* _DIRECTIONS_
Echo each of the following lines word for word, omitting the pictures from your reply.

(Interface element lines)
# # # # #

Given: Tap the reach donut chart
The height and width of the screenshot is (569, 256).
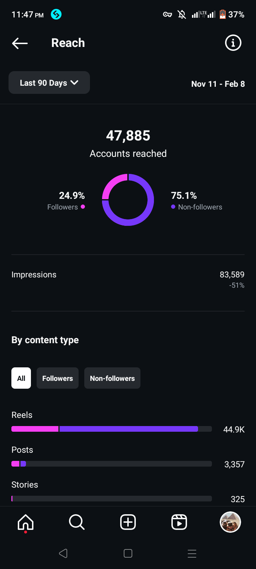Looking at the screenshot, I should (x=128, y=200).
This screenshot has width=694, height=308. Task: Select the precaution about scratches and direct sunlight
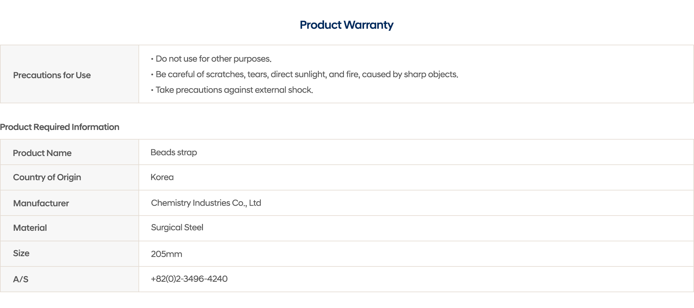click(x=307, y=74)
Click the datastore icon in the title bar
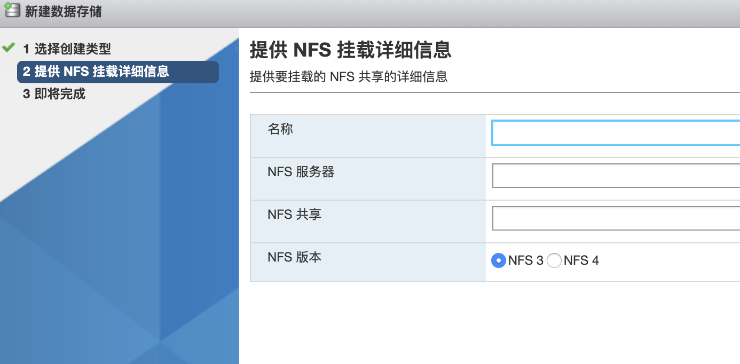740x364 pixels. click(12, 10)
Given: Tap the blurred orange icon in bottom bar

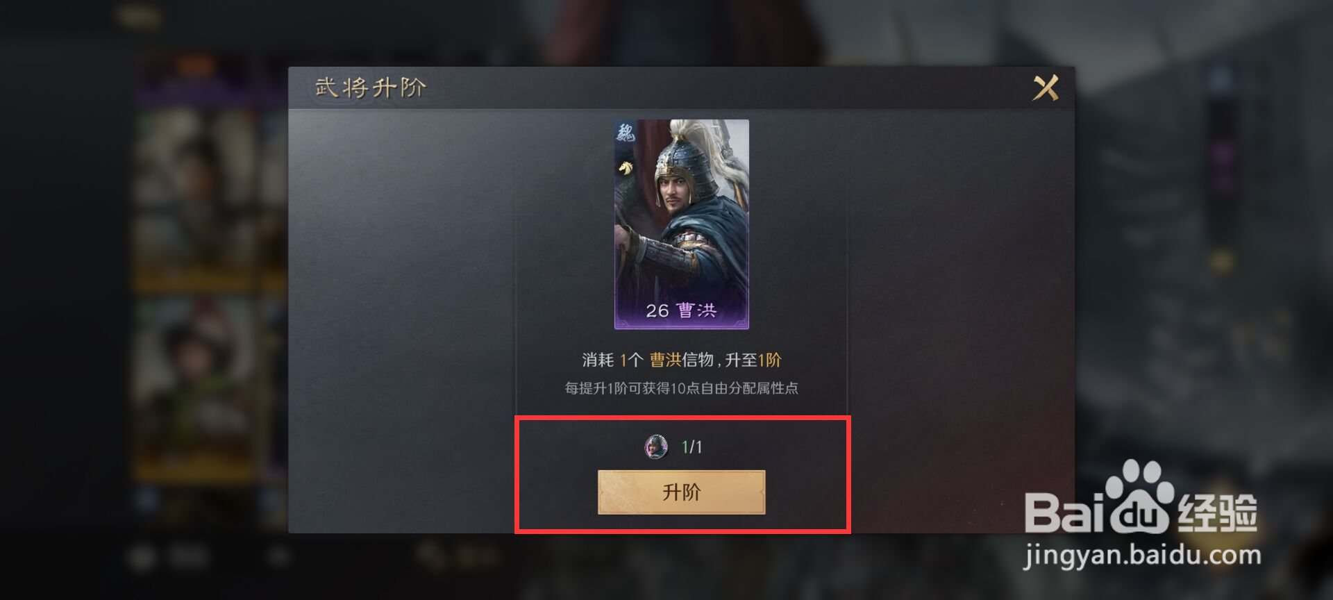Looking at the screenshot, I should [x=432, y=554].
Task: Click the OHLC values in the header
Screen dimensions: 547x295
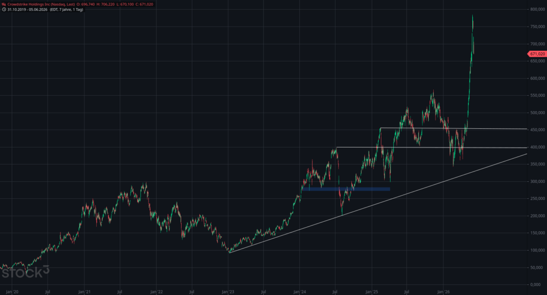Action: [115, 4]
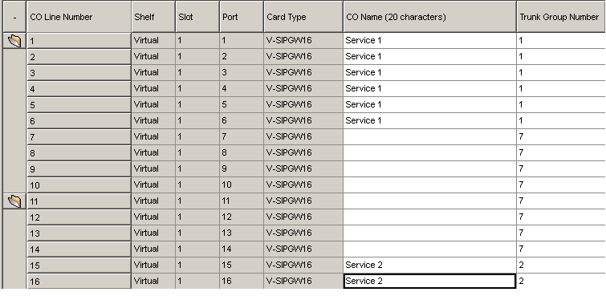Click the folder icon beside CO line 1

[14, 41]

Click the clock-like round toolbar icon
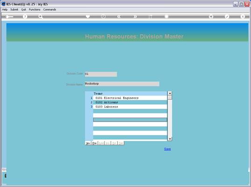(103, 16)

# # # # #

* _OUTPUT FOR THIS TASK_
Given: Tap the reach donut chart
The height and width of the screenshot is (569, 256).
Looking at the screenshot, I should (x=128, y=200).
This screenshot has width=694, height=308. Task: Select the precaution about scratches and direct sunlight
click(x=307, y=74)
Click the datastore icon in the title bar
740x364 pixels. click(12, 10)
Given: Tap the blurred orange icon in bottom bar

Looking at the screenshot, I should [x=432, y=554].
Task: Click the OHLC values in the header
Screen dimensions: 547x295
Action: [115, 4]
Click the folder icon beside CO line 1

[14, 41]

Click the clock-like round toolbar icon
(103, 16)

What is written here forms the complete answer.